Running

homer_running

Every July 4th the wife and I run the Lake Mahopac 8 Mile Classic. The race circles one of New York’s most buautiful bodies of water, and also happens to take place in my hometown.

This year, for the first time, when the event ended they held a 1/4-mile race for kids. It cost $1, with all proceeds going to charity. My son, Emmett, is 3. My daughter, Casey, is almost 7. Both ran—and it was a true thrill.

Casey is unathletic. V-e-r-y unathletic. She initially didn’t want to participate, but when she saw the 25 (or so) other kids lined up, she jumped in. My son isn’t Michael Jordan, but he’s pretty fast, extremely determined and solidly coordinated. He was all go.

Both kids were wearing sandals. Casey took off and was leading Emmett for about half the race. Then she tired, looked back and said, “Come on, Emmett!” He caught up to her, then—with her blessing—passed. His face was scruched with determination, his arms pumping, his eyes straight ahead. He chugged his way around, crossed the finish line, then received his medal. Casey crossed a few seconds later, with my wife’s urging. She got her medal, too.

Can’t fully explain the ecstacy here, but I’ll try. This was the same track where I ran three years of high school track and XC (our races ended with a lap).

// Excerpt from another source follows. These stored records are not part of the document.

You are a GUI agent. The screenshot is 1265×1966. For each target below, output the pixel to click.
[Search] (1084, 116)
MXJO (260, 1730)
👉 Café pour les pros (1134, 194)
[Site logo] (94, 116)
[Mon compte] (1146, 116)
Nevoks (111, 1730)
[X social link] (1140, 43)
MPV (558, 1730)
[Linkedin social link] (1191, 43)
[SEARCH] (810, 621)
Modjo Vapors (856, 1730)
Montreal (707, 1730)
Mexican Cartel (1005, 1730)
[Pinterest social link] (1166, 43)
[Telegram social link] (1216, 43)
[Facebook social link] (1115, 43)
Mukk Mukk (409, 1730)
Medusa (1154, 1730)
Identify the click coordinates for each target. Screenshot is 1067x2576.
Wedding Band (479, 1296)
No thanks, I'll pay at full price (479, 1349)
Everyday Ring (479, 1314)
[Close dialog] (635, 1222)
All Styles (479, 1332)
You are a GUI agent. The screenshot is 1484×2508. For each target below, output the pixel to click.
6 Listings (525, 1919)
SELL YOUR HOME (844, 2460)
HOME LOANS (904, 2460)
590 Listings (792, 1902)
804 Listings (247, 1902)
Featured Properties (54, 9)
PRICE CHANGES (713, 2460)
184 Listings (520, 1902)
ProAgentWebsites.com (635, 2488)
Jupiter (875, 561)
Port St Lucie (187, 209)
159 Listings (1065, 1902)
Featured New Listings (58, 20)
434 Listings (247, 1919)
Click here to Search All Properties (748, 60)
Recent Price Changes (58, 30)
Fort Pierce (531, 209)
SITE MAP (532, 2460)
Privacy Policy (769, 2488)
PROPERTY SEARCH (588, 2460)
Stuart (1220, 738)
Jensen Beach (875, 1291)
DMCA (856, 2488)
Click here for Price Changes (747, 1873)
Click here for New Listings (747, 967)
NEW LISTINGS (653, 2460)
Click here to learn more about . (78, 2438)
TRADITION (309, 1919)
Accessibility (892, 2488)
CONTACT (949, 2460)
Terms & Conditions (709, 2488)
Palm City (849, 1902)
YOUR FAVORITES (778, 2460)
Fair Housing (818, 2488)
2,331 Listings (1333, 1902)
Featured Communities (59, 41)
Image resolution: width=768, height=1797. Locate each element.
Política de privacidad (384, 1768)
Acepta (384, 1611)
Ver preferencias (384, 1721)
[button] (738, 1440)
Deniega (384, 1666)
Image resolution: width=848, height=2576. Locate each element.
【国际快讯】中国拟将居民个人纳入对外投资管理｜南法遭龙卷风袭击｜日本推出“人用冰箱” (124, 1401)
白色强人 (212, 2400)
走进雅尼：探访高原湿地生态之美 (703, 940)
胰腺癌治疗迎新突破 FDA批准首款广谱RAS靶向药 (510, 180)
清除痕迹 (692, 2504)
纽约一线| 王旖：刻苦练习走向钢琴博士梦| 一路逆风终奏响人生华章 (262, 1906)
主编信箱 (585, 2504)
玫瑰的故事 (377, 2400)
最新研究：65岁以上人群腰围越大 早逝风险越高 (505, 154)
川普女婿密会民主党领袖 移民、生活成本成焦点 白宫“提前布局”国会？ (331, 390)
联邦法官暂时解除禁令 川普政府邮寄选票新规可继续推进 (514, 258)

So it was neat, seeing them line up on the same line I did, leaning forward, waiting for the start, fists clenched, hearts beating. Plus, I love running. L-o-v-e it.

Hopefully, they will too.

2 thoughts on “Running”

  1. Cool
    I love kids, all ages. There is something really magic about that 3-8 year old range that is totally fun. The imaginations go wild.
    I was a runner too.
    I live in Eugene, ever been here? You would LOVE it.
    Runners paradise. Instead of the stands being filled with a few friends and family they track meets are filled with spectators.
    This Saturday there were 12,834 spectators at the Prefontaine Classic.
    In the mile, this year, twenty runners, in two separate races, broke the 4-minute barrier.

  2. And inevitably somewhere someone is saying, “damn PC, every kid gets a medal. That’s what’s ruining this country.”

    Jeff, congratulations on watching your children literally follow in your footsteps. I know that joy.

    Your kids were probably thrilled to get that medal and will keep it for a long, long time. Hopefully that encourages them to stay involved in positive activities like running and other sports.